A 49 million-year-old epidermal phytolith from a fossilized plant sample recovered from a site in Gran Barranca, Chubut, Argentina. Regan Dunn, University of Washington

Scientists are gleaning new information about Earth’s changing environment from the microscopic remains of ancient plants. Plant fossils collected from Patagonia in Argentina dating back to the Eocene period, during which the planet contained little to no ice, have revealed the density of vegetation in the region over time. Documenting the change could help researchers better determine how Earth’s ecosystems evolved over millions of years and perhaps even what’s to come, according to an international team of researchers led by the University of Washington in Seattle.

“Using this method, we can finally quantify in detail how Earth's plant and animal communities have responded to climate change over millions of years, which is vital for forecasting how ecosystems will change under predicted future climate scenarios,” Caroline Strömberg, a professor in biology at the university, said in a statement.

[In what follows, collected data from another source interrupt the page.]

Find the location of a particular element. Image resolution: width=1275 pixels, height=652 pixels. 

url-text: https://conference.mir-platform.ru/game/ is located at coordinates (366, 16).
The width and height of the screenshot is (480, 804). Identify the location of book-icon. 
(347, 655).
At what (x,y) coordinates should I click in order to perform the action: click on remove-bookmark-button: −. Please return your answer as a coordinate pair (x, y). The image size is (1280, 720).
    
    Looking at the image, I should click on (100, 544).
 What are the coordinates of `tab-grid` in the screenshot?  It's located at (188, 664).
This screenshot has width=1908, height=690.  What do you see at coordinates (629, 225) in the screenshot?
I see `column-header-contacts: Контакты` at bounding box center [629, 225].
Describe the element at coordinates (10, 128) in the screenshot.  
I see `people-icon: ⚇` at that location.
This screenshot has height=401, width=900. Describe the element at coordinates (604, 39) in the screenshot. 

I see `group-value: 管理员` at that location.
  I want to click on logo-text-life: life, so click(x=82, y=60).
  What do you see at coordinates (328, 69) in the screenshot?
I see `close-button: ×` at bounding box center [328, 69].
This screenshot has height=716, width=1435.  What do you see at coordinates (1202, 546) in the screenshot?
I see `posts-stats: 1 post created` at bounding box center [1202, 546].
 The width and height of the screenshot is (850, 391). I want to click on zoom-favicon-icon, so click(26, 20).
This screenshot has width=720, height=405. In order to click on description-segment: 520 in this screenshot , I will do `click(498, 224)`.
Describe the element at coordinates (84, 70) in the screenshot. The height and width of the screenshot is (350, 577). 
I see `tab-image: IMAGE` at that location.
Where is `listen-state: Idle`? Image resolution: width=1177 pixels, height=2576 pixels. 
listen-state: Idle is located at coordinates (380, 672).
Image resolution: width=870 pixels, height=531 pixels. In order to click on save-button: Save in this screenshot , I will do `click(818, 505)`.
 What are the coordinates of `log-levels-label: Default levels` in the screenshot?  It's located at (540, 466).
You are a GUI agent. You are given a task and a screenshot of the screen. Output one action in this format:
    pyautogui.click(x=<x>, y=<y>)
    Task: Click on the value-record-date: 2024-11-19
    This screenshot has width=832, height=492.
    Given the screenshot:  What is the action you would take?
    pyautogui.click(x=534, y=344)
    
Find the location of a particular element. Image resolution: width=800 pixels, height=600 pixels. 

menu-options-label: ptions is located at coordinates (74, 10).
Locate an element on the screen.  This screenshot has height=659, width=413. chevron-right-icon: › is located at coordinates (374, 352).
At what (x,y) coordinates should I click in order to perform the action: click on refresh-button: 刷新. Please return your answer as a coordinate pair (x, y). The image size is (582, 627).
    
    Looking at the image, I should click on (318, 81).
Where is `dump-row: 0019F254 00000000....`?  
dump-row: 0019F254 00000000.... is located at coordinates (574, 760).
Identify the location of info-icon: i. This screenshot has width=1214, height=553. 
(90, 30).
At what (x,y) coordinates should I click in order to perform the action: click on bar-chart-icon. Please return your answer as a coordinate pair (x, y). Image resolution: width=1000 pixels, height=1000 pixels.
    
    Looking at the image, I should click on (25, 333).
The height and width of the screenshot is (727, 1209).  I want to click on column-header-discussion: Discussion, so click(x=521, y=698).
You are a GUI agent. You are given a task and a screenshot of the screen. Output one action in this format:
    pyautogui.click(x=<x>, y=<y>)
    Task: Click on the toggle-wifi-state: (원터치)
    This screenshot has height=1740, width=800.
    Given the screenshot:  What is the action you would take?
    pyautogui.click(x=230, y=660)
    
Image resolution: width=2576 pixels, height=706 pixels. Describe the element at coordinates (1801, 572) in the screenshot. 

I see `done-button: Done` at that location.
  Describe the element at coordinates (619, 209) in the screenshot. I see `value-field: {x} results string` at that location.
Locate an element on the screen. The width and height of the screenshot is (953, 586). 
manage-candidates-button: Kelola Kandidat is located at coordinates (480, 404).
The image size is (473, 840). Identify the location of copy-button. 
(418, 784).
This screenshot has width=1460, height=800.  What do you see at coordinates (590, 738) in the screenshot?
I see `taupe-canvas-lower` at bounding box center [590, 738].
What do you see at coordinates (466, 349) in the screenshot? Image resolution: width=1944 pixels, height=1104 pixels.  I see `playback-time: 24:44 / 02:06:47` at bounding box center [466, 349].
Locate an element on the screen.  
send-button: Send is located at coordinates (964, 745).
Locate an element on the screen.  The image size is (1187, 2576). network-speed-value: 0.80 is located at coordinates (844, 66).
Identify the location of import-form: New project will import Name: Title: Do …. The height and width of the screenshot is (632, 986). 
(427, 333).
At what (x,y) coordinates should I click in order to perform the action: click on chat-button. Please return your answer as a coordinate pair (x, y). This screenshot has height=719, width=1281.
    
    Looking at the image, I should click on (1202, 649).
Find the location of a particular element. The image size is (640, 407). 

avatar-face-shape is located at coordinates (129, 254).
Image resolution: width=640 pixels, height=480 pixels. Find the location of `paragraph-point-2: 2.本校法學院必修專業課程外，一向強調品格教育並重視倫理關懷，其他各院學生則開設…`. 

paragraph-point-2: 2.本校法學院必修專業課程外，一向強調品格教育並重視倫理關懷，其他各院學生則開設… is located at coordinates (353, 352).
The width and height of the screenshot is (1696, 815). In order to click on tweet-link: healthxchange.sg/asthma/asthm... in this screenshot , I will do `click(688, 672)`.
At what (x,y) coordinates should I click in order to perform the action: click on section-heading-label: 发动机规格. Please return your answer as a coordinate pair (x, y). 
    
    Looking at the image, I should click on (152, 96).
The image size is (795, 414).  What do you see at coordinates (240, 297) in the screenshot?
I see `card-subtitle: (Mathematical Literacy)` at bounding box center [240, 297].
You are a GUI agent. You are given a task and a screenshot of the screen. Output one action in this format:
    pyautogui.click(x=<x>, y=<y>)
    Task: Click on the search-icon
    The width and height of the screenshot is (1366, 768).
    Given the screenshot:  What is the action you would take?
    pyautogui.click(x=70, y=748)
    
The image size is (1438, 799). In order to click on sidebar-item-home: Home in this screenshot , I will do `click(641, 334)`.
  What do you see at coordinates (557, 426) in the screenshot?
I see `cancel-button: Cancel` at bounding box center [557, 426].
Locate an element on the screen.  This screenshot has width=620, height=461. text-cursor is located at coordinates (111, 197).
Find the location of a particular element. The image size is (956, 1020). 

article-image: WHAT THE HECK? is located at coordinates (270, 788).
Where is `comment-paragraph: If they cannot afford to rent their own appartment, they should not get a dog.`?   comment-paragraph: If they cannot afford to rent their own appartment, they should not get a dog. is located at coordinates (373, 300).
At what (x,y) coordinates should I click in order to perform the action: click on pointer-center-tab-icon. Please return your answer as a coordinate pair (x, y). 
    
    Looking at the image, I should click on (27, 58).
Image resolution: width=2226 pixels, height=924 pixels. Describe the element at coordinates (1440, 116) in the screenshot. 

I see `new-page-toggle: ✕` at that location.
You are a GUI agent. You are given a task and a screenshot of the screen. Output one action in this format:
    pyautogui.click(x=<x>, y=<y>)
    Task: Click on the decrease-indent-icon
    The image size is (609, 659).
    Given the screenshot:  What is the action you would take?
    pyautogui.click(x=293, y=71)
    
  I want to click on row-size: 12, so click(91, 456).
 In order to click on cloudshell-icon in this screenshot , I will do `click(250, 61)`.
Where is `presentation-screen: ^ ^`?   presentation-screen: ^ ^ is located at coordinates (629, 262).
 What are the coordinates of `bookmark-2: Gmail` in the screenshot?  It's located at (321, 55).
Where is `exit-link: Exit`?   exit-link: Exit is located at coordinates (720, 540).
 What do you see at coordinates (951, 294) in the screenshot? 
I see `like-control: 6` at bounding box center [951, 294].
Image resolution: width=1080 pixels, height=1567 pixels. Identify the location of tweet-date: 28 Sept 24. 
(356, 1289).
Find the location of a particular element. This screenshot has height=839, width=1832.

The study, published Thursday in the journal Science, is part of a growing body of research exploring what species of plants were alive at certain times in Earth’s history, research that has often involved analyzing fossilized pollen, which contains the genetic material of plant species.

By studying the cell patterns in fossilized bits of plants, scientists were able to determine whether vegetation grew mainly in shade or in the sun, indicating the density of vegetation for a given area. Researchers extracted from the cells microscopic pieces of silica, called phytoliths, and compared them to those of modern environments. The Smithsonian Institute has called phytoliths an archaebotanist’s “best friend” because of their ability to survive in the soil record long after a plant has died and decayed.

Determining the density of tree cover in an area can tell researchers a lot about precipitation, climate and even animal communities. "Knowing an area's vegetation structure … is key for understanding the terrestrial ecosystem,” Regan Dunn, a paleontologist at the UW's Burke Museum of Natural History and Culture and lead author of the study, said in a statement. “Now we have a tool to go and look at a lot of different important intervals in our history where we don't know what happened to the structure of vegetation.”

This is hardly the first time researchers have studied ancient climates using plant fossils. U.S. paleontologist Jack Wolfe pioneered the work during the mid-20th-century by comparing the shape and appearance of modern leaves to their climates. His research laid the groundwork for today’s cutting-edge analysis of ancient vegetation using radiometric dating – figuring out a thing’s age by the amount of decay of its radioactive isotopes.

Other recent work by researchers in California found that by measuring the isotopic oxygen content in fossilized plants, scientists could tell at what temperature the specimen formed. “This method enables climate reconstructions dating back millions of years without the need for ice core samples,” according to researchers from the University of California, Los Angeles.

During the Eocene period, which spanned from roughly 56 million to 34 million years ago, global temperatures soared. Back then, Earth was a lot warmer than it is today, the result of a sudden surge in carbon into the environment, according to a 2011 report from National Geographic. Over time, the Earth “recalibrated,” soaking up excess carbon in the earth, and the climate cooled.

Fast-forward to today, when human activity, most notably the burning of fossil fuels, has led to huge amounts of stored carbon being pumped back into the atmosphere in just a short period of time. "We're taking what took millions of years to accumulate and releasing it in a geologic instant,” U.S. biologist and climatologist James Zachos told National Geographic. “Eventually the system will stick it back into rock, but that will take hundreds of thousands of years."